Met with BeerItSelf Friday evening about 6pm at Chickenbone Gulfside. Wanted to try our luck again which allowed us 2 big Blacktips the weekend before. Had some others come out who had never shark fished before and we were hoping we could deliver a great experience. Kevin, Sean, Jimmy, and Nick were ready for a thrill.

Nothing at all happened for several hours except feeding crabs our shark bait. At a little before 11p I was getting ready to call it a night and take the wife home because she had to be at work at 10:30a. (Thats early for her...) That all changed right about 11pm.

Kevin's Penn 6/0 starts screaming and Jeff and I knew this wasn't a 4' Blacktip just by the sheer speed and length of the run. Kevin's reel was just spooled with 50lb mono and I knew it would be a challenge. To make a long story as short as possible, everyone took turns tring to gain some forward progress because it nearly spooled us several times. After a 3 hour battle and many times running East and then west for several hundred yards to keep up, we finally got her close enough to tail rope and drag to shore.

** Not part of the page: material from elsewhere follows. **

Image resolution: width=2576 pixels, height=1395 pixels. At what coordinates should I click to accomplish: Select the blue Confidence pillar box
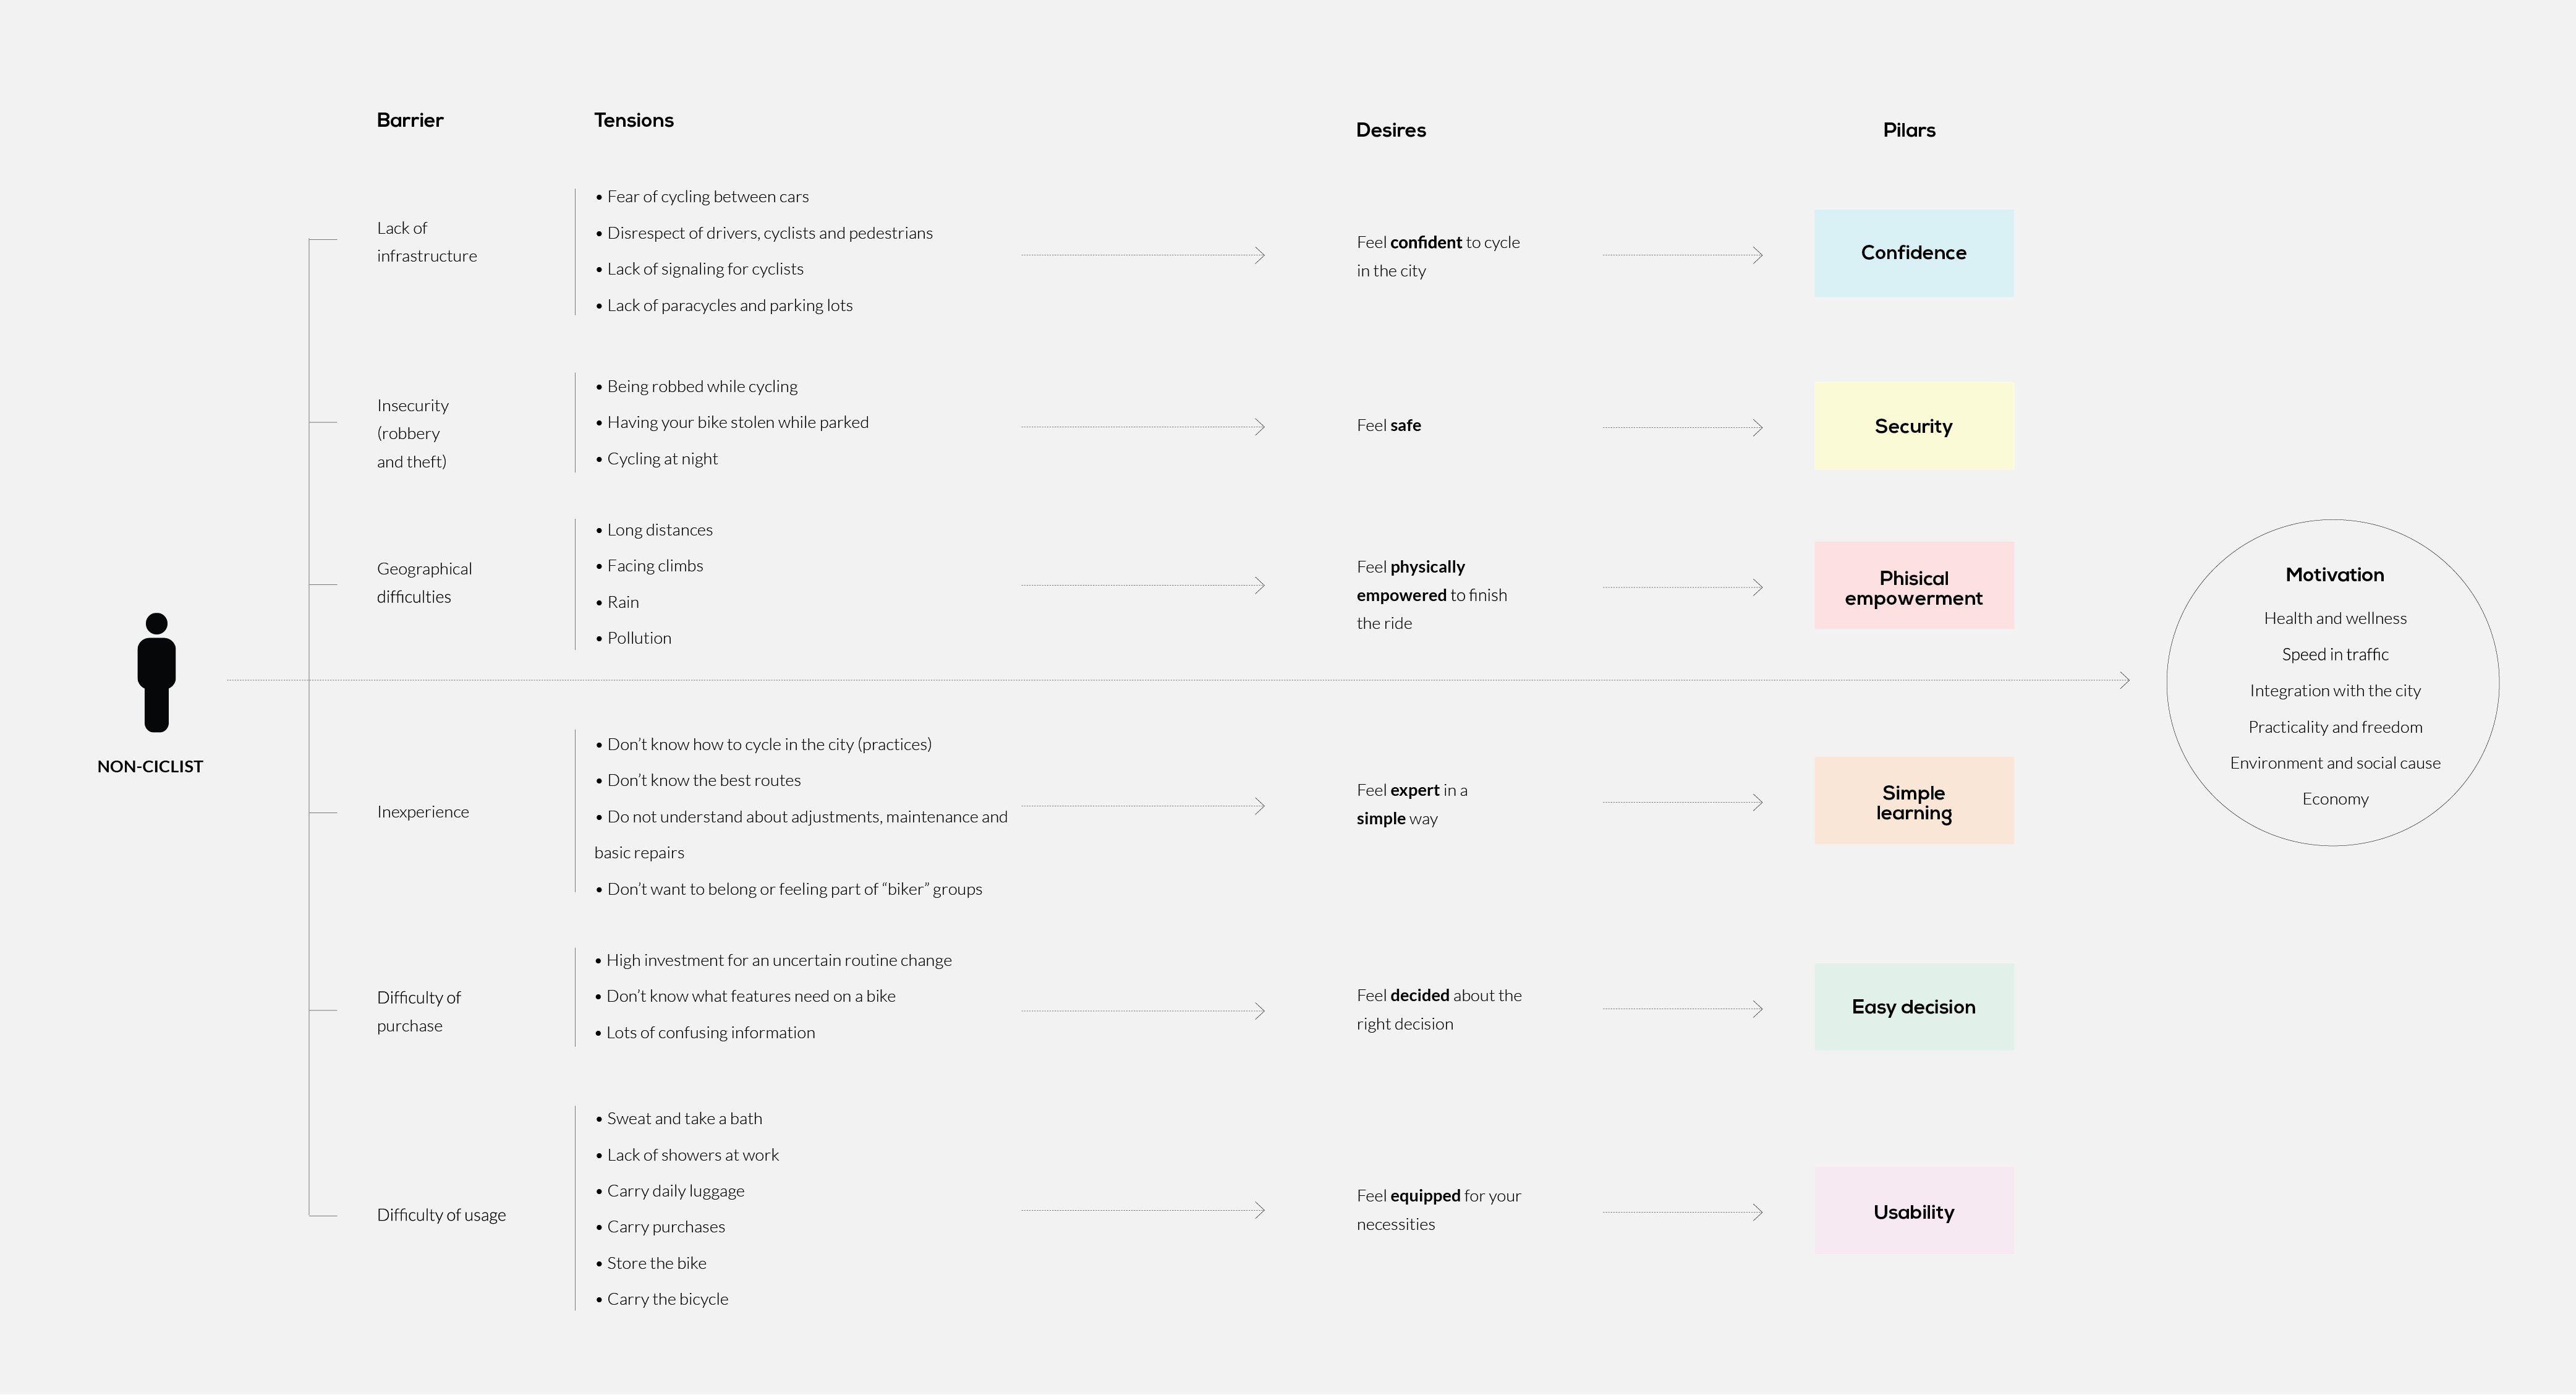(x=1913, y=253)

She was 8' 2" and had a girth of 35". I don't know the formula to estimate weight but I would guess easily 250lbs. We tried our best to deliver an exciting night and would say we exceeded that objective! I have 3 pics and BeerItSelf is going to post a few as well. (I think his wife has him doing chores for staying out so late Friday night.)


----------



## devinsdad (Mar 31, 2010)

I don't know why 2 of the 3 pictures are so small. (Jeff, see if you can load the same ones in a bigger format.)


----------



## Bullshark (Mar 19, 2009)

Do you eat the hammerhead?


----------



## devinsdad (Mar 31, 2010)

Bullshark- Yes. We will never harvest a shark if we don't intend to eat it. Kevin took the body home to begin steaking it out so I hope to be getting some soon! I have had Hammerhead in the past and although not as sweet as Blacktip, it is still very good when cleaned and packed in ice within minutes of getting it on the beach.


----------



## coolbluestreak (Jun 27, 2011)

Wow, a three hour fight, I'd be dead!
It looks like a lot of fun though.


----------



## beeritself (Nov 25, 2010)

I'm still very sore. It was great to get some new guys on such a beast. I think we have a few people that are hooked now. Here are some more pictures.


----------



## devinsdad (Mar 31, 2010)

Great pictures Jeff! You should be sore my friend. You muscled in that beast for the last 30-45 minutes with constant pressure. That is not easy to do with a 6/0 and 50lb mono.
More pics on Facebook at "Pensacola Sharking."


----------



## Jaw Jacker (Jul 29, 2009)

:thumbup: Nice Fish :thumbup:


----------



## beeritself (Nov 25, 2010)

Thanks, the reel that we got it on was just spooled a few days before. No action on the mono prior to this fight. By the end of the night the line was so frayed it's going to have be respooled already. We had 550 yards of line on the spool and thought we were going to get spooled more than once. Luckily, either Gary or I were able to get line back in each time we took over from the new guys. They were quick learners though.


----------



## coolbluestreak (Jun 27, 2011)

Man that sounds like fun!
What were you using for bait and how did you get it out there, just casting?


----------



## Mike W (Jul 11, 2011)

coolbluestreak said:


> Man that sounds like fun!
> What were you using for bait and how did you get it out there, just casting?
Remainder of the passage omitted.